Annex A to TOX/2022/21

Last updated: 17 March 2022

This is a paper for discussion.

This does not represent the views of the Committee and should not be cited.


1.             The Scientific Advisory Committee on Nutrition (SACN) last considered maternal diet and nutrition in relation to offspring health in its reports on ‘The influence of maternal, fetal and child nutrition on the development of chronic disease in later life’ (SACN, 2011) and on ‘Feeding in the first year of life’ (SACN, 2018). In the latter report, the impact of breastfeeding on maternal health was also considered. In 2019, SACN agreed to conduct a risk assessment on nutrition and maternal health focusing on maternal outcomes during pregnancy, childbirth and up to 24 months after delivery; this would include the effects of chemical contaminants and excess nutrients in the diet.

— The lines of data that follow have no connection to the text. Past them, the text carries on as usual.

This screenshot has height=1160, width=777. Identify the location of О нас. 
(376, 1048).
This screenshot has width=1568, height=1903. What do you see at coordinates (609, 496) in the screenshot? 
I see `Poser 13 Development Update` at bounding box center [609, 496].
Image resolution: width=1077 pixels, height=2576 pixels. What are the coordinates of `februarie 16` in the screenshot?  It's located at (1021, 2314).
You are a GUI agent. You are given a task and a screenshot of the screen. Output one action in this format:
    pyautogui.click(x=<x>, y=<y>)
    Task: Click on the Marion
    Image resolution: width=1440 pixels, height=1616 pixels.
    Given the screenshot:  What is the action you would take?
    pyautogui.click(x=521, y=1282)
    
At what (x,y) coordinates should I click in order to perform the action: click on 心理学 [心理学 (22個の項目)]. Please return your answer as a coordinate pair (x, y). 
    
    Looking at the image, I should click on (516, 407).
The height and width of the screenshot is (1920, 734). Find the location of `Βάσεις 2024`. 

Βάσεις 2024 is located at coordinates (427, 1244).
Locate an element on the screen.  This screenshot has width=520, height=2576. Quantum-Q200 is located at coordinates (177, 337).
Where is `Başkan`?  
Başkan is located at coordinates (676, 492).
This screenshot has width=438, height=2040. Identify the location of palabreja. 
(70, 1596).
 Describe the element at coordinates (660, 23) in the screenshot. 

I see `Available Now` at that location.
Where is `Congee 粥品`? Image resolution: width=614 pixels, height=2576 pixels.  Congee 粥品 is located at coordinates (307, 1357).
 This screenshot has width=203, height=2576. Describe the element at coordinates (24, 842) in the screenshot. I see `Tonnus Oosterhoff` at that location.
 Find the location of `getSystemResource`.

2.             SACN agreed that, where appropriate, other expert Committees would be consulted and asked to complete relevant risk assessments e.g., in the area of food safety advice. This subject was initially discussed by the COT during the horizon scanning item at the January 2020 meeting with a scoping paper being presented to the Committee in July 2020. This included background information on a provisional list of chemicals proposed by SACN, which was subject to change following discussion by COT who would be guiding the toxicological risk assessment process: candidate chemicals or chemical classes can be added or removed as the COT considered appropriate. The list was brought back to the COT with additional information in September 2020 where , it was agreed that papers on a number of components should be prioritised. For this paper, the advice of the COT is sought on whether exposure to cadmium would pose a risk to maternal health.

3.             The UK Health Security Agency (UKHSA), previously Public Heath England, have produced information for the general public on the risk of exposure to cadmium but there are currently no Government dietary recommendations for the maternal diet that relates to this metal.


4.             Cadmium (Cd) is a soft malleable metallic element that is silvery-white or bluish white in appearance and exists in various mineral forms. Early uses of cadmium include the use of cadmium compounds as pigments with more recent uses being in rechargeable batteries and protection coatings for prevention of corrosion of iron and steel. Cadmium can be released into the environment by natural activities (e.g., volcanic activity, erosion and weathering), and anthropogenic activities such as mining, smelting and refining non-ferrous metals.

5.             In the non-smoking population, the diet is the main source of cadmium exposure (approximately 90%), with less than 10% of exposure being due to inhalation from ambient air and drinking water (EFSA, 2009). Cereals and vegetables (e.g., potatoes) are the main food sources that contribute to cadmium exposure with levels dependent on the usage of phosphate fertilisers where cadmium is present as a contaminant. The uptake of cadmium by plants is influenced by the pH of the soil, with a low pH enhancing uptake (Jarup et al. 1998). In animal products, the main sources of cadmium are the kidney and liver due to cadmium accumulation in these organs. 

6.             Smoking is the main non-dietary source of exposure of cadmium due to the accumulation of cadmium in the tobacco leaves via the soil and can lead to a similar internal exposure as that acquired from the diet (EFSA, 2009).

7.             At present there are no data that indicate cadmium is an essential micronutrient for animals, plants, or microorganisms (EFSA 2009, Khan et al., 2017).


8.             As a starting point, the opinions of EFSA, JECFA, WHO and ATSDR were used. Literature searches were also conducted using PubMed and Scopus for the last 15 years. The list of search terms are provided in Appendix A.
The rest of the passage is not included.